Geekfoolery

Commentary on emerging trends, especially cool or absurd innovations across a broad range of geekiness. ...with your Host, Mr. Alex.

It’s a gas, gas, gas

Posted Mar 2nd, 2007

There’s lots of good, scientific, politically correct reasons to want to use less gas. Here’s one that everyone can agree on: It’s expensive. And it’s not likely to get significantly cheaper any time soon. What follows are a couple interesting twists on some ideas that have been in the public eye recently.

Hybrid Cars: I carpooled with a friend who had a Prius and there is no way to get around the fact close to 50 miles per gallon is better than the 17 or 18 miles pert gallon I get. Of course, you have to buy one of these cars first, and last time I checked, there’s a waiting list, which means a) you have to wait, and b) you have no chance to negotiate on price for the car. Both of those things will change, of course, as supply catches up with demand. Here is another thing I am hoping will change with hybrid cars: Adding a plug. The link goes to the website of the California Cars Initiative, and their idea is this: A hybrid car runs on electric power, and runs a gas engine to recharge the batteries. If you run the car just on the batteries, you have a range of about 100 miles.
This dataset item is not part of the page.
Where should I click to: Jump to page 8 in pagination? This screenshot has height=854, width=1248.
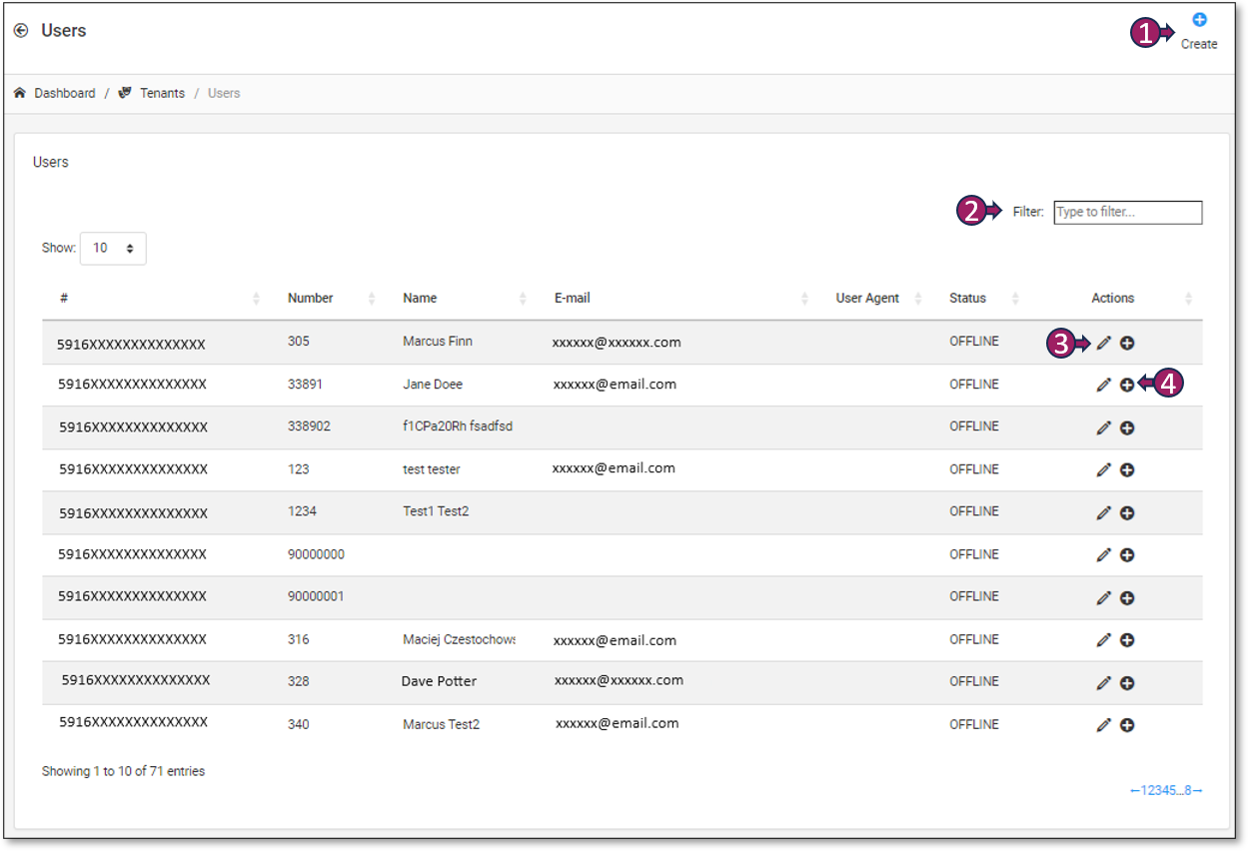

Ninety-five percent of the time, most people don’t drive more than 100 miles in a day, so you could conceivably run a hybrid car on batteries alone and plug it in at night (when power generation is cheaper anyway in most places) and never use the gas engine at all. The reason you keep the gas engine and the hybrid function is for the times when you need to go more than 100 miles between charging. Relying on electic power primarily gives you an equivalent cost of about $1 a gallon, and actual MPG would depend on how much you drive. I find it odd that the hybrid car wasn’t originally released with this feature. From what I understand, the car makers marketing departments seemed to think that hybrids wouldn’t sell if they had a plug. The reasoned that the more they seemed like “regular” cars, the better.
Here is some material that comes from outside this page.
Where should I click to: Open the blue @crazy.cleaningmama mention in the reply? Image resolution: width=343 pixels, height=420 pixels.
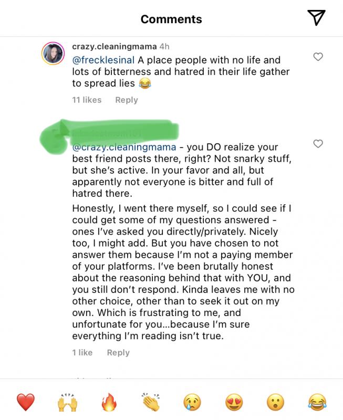coord(124,148)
Biodiesel: This miracle diesel fuel from waste vegetable oil sounds great. No pumping it from the ground, no geopolitics, no oil spills. But where to buy it for your diesel car or truck? There’s no place around my house that sells it, so clearly the trick–and biodiesel’s clear advantage over petrochemicals–is you can make your own. One set of directions is here. It doesn’t sound that hard, but whipping up 40 or 50 gallons a week may start to be a drag. Plus the problem is getting hold of the waste vegetable oil in the first place. Sure, a lot of restaurants currently pay someone to haul it away, so if you go talk to the boss, you might get yourself a sweet deal of free raw material. I suspect, though, that the biodiesel process is simple enough and cheap enough that local processors will catch on and take what is currently a homebrew biodiesel movement and turn it into business. Which will probably be a good thing.
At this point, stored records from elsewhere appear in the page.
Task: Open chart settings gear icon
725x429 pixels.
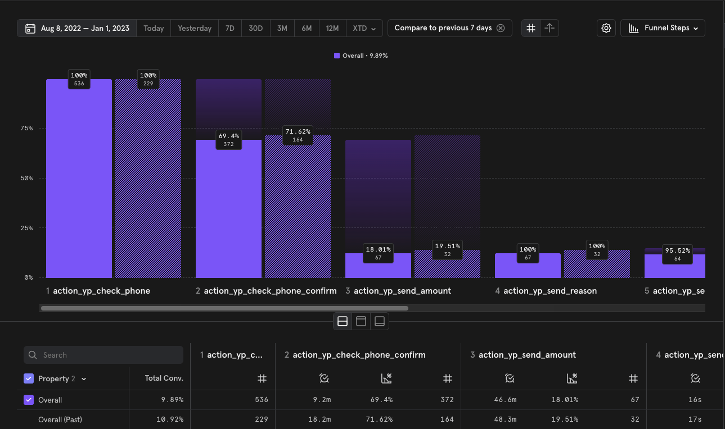Action: click(x=606, y=28)
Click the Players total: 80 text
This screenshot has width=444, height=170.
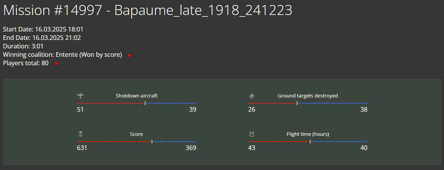tap(26, 63)
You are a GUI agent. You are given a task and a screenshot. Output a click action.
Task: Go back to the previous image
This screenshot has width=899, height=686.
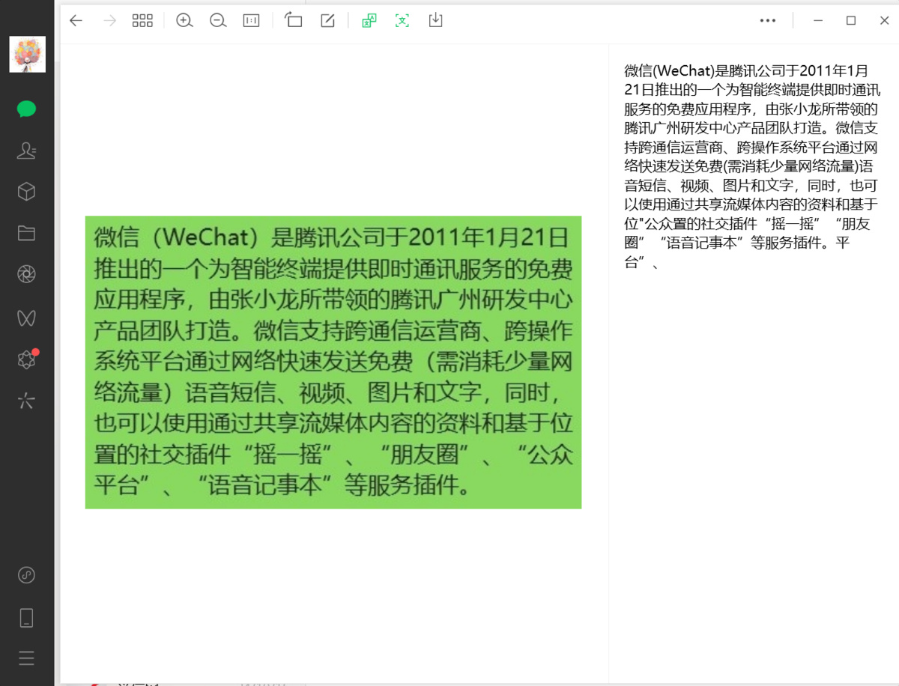click(76, 20)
But maybe you’re not ready to shell out money for a new car, and you don’t have a diesel engine car and/or the space in your apartment to cook up a 55-gallon drum of biodiesel every other week or so. Let’s keep things simple… what about bicycling? Well, to be honest, I would love to bike to work, and when I lived close enough, I did every now and then. The problem then and to an even greater extent now that my office is 30 miles from home is showing up at work all sweaty. Unless you live a couple miles or so from the office, it’s a tough issue to overcome. But here is one way to do it: A motor. This particular motor will get you about 60 miles or so on a tank and you’ll get about 250 miles per gallon. And you can cruise up the hills and disengage the motor for downhills. This particular motor runs about $600, and I ran the numbers on my morning commute and I figure it would pay for itself in just a few months.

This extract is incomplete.